==== The input ====

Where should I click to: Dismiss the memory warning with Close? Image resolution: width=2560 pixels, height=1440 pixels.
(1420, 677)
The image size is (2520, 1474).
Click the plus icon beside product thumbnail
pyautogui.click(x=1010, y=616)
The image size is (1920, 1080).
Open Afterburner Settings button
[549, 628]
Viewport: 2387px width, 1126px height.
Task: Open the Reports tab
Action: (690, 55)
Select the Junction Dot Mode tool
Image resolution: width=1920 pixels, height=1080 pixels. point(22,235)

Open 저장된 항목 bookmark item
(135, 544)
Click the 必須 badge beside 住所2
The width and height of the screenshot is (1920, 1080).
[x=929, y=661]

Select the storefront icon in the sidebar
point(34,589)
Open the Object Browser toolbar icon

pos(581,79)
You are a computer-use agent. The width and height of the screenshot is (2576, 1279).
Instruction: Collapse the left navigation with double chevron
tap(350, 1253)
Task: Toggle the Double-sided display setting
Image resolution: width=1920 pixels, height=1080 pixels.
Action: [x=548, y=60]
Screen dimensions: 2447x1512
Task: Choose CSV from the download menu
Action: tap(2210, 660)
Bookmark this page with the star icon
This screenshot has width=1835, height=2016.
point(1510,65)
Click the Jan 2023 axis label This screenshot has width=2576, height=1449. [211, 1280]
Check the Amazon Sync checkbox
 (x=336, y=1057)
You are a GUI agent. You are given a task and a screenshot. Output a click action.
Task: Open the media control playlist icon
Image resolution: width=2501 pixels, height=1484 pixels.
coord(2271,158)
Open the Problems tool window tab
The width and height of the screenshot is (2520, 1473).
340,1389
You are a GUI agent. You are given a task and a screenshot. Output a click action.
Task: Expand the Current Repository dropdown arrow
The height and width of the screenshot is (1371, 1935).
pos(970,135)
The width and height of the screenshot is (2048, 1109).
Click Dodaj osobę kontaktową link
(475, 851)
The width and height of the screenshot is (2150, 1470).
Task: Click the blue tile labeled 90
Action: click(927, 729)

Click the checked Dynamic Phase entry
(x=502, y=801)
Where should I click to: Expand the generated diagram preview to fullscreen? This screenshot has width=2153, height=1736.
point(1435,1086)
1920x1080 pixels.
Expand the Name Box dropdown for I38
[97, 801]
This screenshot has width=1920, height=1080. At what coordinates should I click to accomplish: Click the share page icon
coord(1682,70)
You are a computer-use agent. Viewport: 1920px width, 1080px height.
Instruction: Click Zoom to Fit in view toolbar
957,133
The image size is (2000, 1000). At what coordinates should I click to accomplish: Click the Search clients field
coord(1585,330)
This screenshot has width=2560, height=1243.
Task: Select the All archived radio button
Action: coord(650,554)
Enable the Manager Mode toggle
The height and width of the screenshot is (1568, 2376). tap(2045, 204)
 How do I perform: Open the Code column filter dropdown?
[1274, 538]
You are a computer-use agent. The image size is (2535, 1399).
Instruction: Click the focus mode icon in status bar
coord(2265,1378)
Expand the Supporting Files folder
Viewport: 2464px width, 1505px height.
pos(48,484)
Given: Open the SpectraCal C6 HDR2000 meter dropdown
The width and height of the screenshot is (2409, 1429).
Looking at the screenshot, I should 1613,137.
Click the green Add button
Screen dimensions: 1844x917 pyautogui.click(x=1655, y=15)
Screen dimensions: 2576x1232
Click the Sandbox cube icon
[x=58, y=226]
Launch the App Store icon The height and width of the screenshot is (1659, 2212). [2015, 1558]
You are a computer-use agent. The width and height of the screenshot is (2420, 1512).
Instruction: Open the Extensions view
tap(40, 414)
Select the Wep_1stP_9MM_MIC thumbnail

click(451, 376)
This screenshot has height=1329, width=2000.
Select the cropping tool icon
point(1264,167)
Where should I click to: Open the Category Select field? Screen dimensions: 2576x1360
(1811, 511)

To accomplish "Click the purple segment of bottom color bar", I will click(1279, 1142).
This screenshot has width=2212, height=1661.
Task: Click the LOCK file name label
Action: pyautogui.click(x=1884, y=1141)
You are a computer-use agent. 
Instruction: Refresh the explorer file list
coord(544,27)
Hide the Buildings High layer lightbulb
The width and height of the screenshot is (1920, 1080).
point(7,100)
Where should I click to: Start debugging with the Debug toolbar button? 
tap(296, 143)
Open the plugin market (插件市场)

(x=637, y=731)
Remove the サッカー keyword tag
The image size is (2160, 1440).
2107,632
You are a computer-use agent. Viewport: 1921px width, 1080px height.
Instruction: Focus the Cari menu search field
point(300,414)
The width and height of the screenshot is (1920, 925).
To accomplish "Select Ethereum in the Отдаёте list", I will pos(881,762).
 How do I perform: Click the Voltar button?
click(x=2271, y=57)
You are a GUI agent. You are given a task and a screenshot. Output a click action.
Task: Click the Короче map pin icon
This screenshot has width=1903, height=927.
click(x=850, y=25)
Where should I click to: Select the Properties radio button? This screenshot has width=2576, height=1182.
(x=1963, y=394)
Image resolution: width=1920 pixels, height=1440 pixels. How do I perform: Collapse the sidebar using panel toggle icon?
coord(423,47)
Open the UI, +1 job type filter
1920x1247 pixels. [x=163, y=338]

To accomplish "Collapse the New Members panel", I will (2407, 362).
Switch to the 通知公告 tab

====

§ Task description: Search the preceding listing for the word "agent" and pull out every line that holds it.

§ Exercise result:
You are a computer-use agent. The width and height of the screenshot is (2576, 1279).
You are a GUI agent. You are given a task and a screenshot. Output a click action.
You are a GUI agent. You are given a task and a screenshot. Output a click action.
You are a computer-use agent. Viewport: 1920px width, 1080px height.
You are a computer-use agent. The image size is (2535, 1399).
You are a computer-use agent. The width and height of the screenshot is (2420, 1512).
You are a computer-use agent. 
You are a computer-use agent. Viewport: 1921px width, 1080px height.
You are a GUI agent. You are given a task and a screenshot. Output a click action.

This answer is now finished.